(Rows about locating elements on screens)
··········

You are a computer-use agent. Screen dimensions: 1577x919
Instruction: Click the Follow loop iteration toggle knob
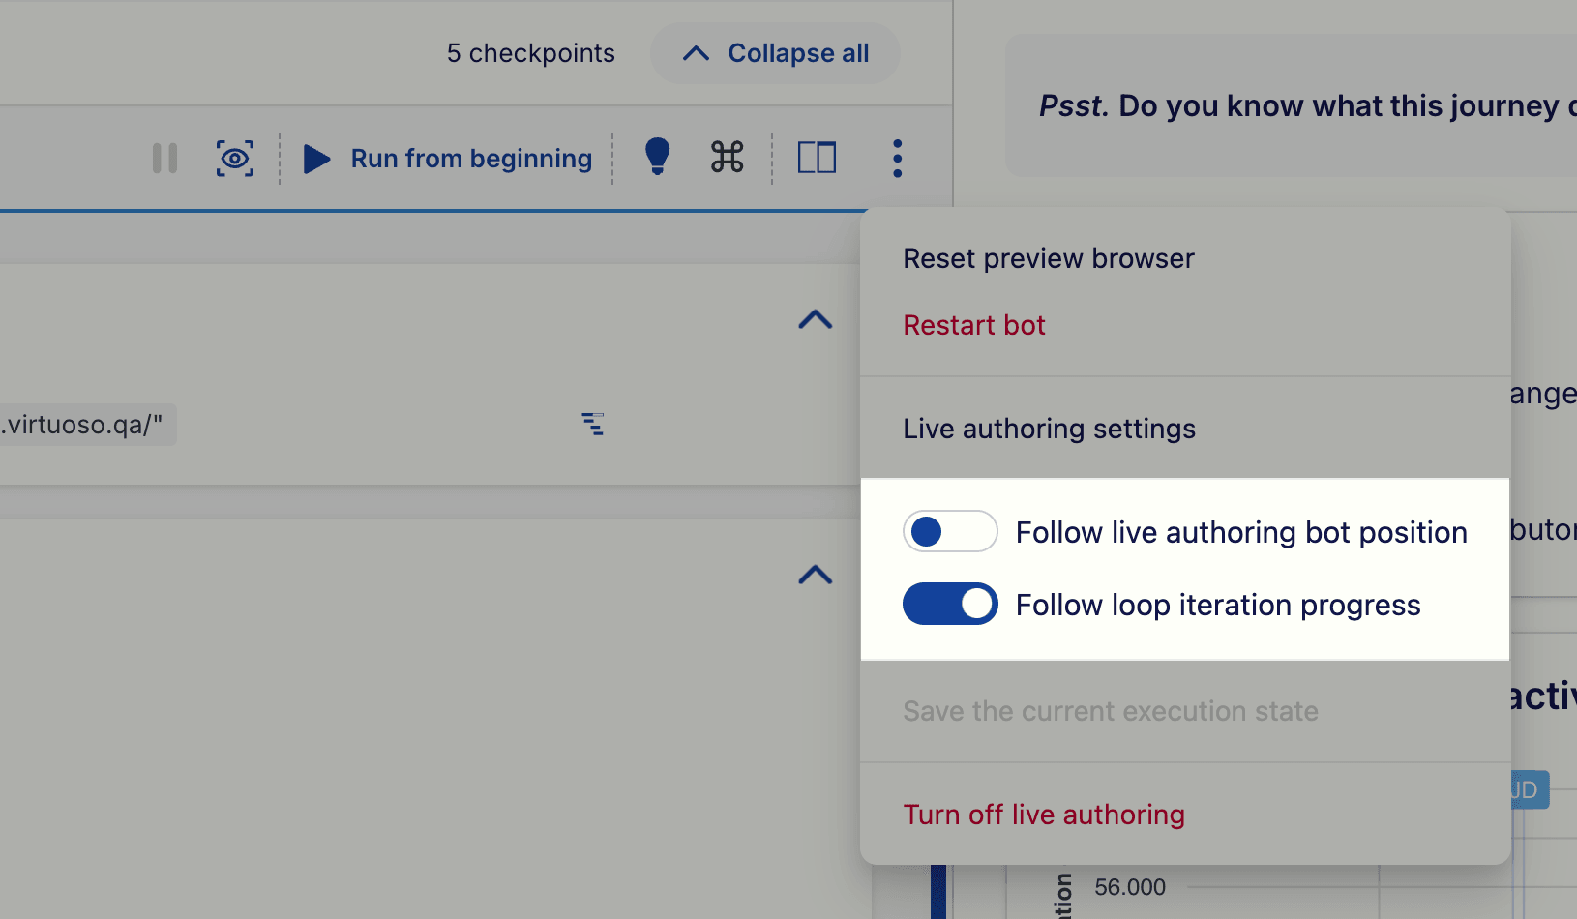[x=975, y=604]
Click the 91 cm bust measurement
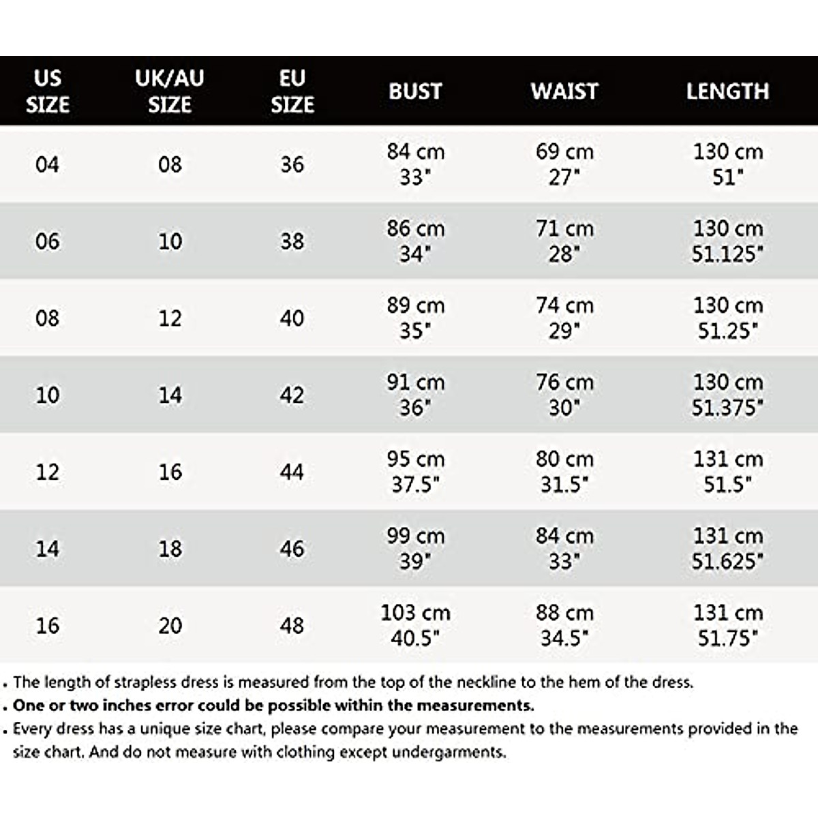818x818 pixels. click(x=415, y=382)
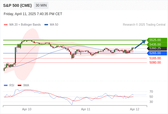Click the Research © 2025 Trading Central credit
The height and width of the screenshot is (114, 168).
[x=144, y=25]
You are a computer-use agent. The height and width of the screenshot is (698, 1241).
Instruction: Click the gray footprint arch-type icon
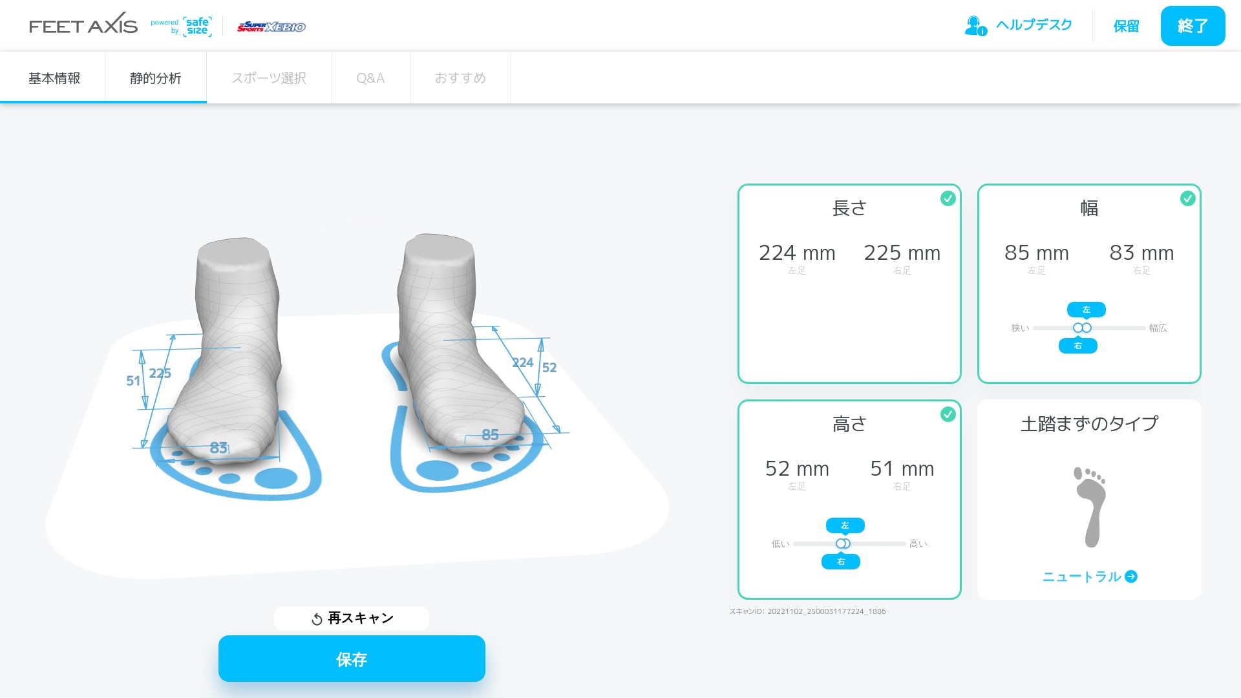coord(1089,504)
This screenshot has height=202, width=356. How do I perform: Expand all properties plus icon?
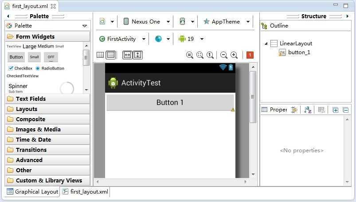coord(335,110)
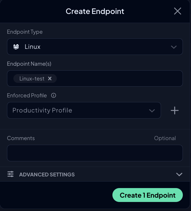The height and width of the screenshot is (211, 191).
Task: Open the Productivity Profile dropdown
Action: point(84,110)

··········

§ **EXERCISE**: Which of the rows above contain the string "agent", matching case exactly? Report each of those rows in full.

§ **THE SOLUTION**:
You are a computer-use agent. Screen dimensions: 1577x919
You are a computer-use agent. The height and width of the screenshot is (698, 1241).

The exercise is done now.